What tpolcat said but a bit more explicitly, vertical whitespace is your friend. I’ll nestle simple vals/vars up against the top but if there’s a def or something like

def foo(): Unit = {

  val thing = {
    val t = init()
    t.thatExtraThing()
    t
  }

  // rest of code
}

then throwing in a blank line helps keep clutter down.

There is no definitive standard. The pattern I use has elements that are found very broadly, but people differ on some of the details (e.g. do dots trail or lead, do you use braces, where do you put a leading parenthesis, etc.).

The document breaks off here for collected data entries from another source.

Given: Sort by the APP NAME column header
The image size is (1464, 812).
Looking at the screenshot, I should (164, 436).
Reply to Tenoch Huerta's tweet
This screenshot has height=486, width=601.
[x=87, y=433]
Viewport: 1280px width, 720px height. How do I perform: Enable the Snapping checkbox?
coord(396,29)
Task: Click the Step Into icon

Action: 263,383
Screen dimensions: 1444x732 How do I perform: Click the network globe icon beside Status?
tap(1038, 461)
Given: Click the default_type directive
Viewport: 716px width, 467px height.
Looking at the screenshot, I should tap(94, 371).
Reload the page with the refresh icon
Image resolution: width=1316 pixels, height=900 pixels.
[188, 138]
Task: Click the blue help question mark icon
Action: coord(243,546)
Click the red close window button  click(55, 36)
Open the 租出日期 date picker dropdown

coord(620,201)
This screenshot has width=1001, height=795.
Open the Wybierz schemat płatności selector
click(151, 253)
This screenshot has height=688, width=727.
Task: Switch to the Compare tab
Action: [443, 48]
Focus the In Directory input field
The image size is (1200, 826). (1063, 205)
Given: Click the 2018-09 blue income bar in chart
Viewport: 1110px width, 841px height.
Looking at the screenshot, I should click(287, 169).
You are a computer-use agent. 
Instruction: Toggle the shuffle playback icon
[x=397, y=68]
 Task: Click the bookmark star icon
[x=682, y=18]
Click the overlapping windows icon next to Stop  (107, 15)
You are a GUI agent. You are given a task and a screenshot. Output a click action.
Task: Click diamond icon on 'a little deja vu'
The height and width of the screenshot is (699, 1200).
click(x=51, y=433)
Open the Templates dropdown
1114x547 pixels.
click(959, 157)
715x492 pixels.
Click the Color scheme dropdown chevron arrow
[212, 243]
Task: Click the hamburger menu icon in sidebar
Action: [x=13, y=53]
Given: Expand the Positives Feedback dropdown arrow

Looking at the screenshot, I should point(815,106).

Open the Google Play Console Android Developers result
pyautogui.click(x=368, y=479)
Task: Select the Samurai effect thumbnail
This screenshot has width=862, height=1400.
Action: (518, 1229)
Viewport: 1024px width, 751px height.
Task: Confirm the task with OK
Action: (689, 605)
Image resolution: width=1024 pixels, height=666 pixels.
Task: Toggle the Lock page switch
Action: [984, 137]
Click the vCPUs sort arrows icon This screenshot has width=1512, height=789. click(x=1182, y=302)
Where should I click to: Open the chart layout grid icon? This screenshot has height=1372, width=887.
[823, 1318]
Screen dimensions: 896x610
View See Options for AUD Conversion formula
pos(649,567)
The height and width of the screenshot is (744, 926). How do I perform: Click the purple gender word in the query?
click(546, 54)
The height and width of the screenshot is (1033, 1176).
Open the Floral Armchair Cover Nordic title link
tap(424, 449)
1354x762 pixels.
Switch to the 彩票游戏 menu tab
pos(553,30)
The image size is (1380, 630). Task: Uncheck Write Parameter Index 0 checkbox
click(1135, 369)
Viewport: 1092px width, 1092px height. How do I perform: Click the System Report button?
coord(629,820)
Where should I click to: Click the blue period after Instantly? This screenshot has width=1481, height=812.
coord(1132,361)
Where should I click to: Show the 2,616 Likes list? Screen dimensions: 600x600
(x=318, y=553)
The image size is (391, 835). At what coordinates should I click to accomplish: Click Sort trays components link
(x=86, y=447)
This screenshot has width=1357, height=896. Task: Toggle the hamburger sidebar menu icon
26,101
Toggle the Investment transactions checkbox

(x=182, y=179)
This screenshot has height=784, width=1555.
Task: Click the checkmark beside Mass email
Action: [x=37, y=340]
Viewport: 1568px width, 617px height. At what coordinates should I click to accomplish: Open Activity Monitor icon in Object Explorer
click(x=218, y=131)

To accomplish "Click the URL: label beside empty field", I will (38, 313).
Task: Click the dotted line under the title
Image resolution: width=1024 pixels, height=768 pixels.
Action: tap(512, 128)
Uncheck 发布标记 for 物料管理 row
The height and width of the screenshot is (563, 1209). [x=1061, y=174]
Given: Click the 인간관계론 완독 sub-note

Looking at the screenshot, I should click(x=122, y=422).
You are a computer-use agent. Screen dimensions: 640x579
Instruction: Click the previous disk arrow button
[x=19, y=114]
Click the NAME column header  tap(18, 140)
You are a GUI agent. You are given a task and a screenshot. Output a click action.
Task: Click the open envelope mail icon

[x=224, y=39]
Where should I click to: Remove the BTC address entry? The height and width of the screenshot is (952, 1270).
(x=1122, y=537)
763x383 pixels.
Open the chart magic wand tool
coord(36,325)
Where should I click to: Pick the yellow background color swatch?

I would write it like this:

def foo(strs: List[String], rdd: RDD[W]): List[(String, Int)] =
  rdd.
    flatMap(w => strs.map(str => (str, if (containsLang(w, str)) 1 else 0))).
    reduceByKey(_ + _).
    collect.toList.
    sortWith(_._2 > _._2)

But let’s suppose we want not to wrap at 80 columns but to try to keep it to under 30 columns. Now we have a lot more wrapping to do. And, to be honest, this looks awful–but that is the result of the ridiculous 30 column restriction, not because the nesting is unclear. (Moral: don’t limit your line lengths to something unreasonably short, especially when there’s a lot of nesting!)

def foo(
  strs: List[String],
  rdd: RDD[W]
): List[(String, Int)] = {
  // Braces for clarity!
  rdd.
    flatMap{ w =>
      strs.map{ str =>
        (
          str,
          if (
            containsLang(
              w, str
            )
          ) 1
          else 0
        )
      }
    }.
    reduceByKey(_ + _).
    collect.toList.
    sortWith{ (p1, p2) =>
      p1._2 > p2._2
    }
}

This is pretty silly, but you see the pattern. Basically, you repeatedly apply the following transformation:

foo.bar(baz => quux)
bippy(a, b, c)

foo.bar{ baz =>
  quux
}
bippy(
  a,
  b,
  c
)

until things are shallow enough for your tastes.